Hundreds of Slovaks protest the new government's plan to close prosecutors office for top crimes

BRATISLAVA, Slovakia — Hundreds of people rallied Thursday in the Slovak capital to protest the new government’s plan to close the special prosecutors office that deals with major crimes, including high-profile murders, terrorism and graft.

The demonstrators in Bratislava — a crowd of about 2,000 people — say the plan is a threat to the rule of law. The rally, which took place outside the government headquarters, was organized by the opposition Progressive Slovakia, Christian Democrats and Freedom and Solidarity parties.

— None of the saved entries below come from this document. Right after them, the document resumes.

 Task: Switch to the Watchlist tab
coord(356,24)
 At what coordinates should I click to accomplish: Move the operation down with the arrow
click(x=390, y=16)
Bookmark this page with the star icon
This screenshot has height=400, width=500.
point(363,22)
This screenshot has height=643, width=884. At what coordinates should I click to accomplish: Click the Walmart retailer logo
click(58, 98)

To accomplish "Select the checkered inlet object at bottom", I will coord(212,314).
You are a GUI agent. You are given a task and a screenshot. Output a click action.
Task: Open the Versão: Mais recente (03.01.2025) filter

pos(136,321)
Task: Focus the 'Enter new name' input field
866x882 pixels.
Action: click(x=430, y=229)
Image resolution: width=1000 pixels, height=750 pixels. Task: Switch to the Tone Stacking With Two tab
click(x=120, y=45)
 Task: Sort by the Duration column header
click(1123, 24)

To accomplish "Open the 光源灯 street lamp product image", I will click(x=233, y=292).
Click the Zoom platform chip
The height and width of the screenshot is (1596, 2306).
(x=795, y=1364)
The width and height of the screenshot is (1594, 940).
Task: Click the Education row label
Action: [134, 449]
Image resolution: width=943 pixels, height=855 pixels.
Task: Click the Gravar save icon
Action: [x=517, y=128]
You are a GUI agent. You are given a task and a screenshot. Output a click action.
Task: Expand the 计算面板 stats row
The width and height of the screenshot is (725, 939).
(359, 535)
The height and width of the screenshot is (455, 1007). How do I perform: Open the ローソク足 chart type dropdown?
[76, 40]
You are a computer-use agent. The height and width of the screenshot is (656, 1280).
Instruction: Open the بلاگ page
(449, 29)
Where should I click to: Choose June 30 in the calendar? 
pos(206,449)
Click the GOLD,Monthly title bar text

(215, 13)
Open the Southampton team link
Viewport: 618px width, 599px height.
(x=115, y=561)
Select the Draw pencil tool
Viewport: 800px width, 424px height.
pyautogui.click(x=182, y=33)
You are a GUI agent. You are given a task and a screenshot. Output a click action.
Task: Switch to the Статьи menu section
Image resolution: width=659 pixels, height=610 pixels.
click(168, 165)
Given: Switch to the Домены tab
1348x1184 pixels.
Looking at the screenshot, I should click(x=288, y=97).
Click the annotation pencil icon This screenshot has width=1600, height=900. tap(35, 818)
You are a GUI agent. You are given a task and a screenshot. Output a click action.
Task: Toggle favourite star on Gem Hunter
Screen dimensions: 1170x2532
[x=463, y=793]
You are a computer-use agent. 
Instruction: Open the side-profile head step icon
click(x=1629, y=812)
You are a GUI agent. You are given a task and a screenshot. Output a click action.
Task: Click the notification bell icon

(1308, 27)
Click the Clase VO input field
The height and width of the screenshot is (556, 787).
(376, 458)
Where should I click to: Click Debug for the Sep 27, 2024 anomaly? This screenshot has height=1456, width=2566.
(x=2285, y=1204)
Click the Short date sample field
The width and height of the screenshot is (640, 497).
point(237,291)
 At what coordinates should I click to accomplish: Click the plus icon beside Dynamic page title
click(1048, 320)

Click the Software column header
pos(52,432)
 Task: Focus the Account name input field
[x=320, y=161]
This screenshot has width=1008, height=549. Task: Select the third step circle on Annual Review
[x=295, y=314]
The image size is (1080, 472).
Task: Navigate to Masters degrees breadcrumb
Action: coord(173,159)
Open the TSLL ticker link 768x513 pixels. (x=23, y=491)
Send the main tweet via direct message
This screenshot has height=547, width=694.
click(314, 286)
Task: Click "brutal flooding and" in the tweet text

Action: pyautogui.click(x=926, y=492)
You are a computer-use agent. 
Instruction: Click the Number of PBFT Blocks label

The organizers say the planned changes to the country’s penal code are designed to help people suspected of corruption who are close to the leftist Smer, or Direction, party of Prime Minister Robert Fico.

The rally ended without any violence and the organizers promised more protests.

The changes to legislative process will put the prosecution of major crimes back in the hands of regional prosecutors offices, which have not dealt with them for almost 20 years, is expected to be completed within weeks. The special prosecutors office is expected to be fully shuttered by mid-January.

Fico returned to power for the fourth time after his scandal-tainted leftist party won Slovakia’s Sept. 30 parliamentary election on a pro-Russian and anti-American platform.

His critics worry that his return could lead Slovakia to abandon its pro-Western course in other ways, following the example of Hungary under Prime Minister Viktor Orbán.

Some elite investigators and police officials who deal with top corruption cases have been dismissed or furloughed. The planned changes in the legal system include reduction of punishment for corruption.

Under the previous government, which came to power in 2020 after campaigning on an anti-corruption ticket, dozens of senior officials, police officers, judges, prosecutors, politicians and businesspeople linked to Smer have been charged and convicted of corruption and other crimes.

Several other cases have not been completed yet and it remains unclear what will happen to them under the new legislation.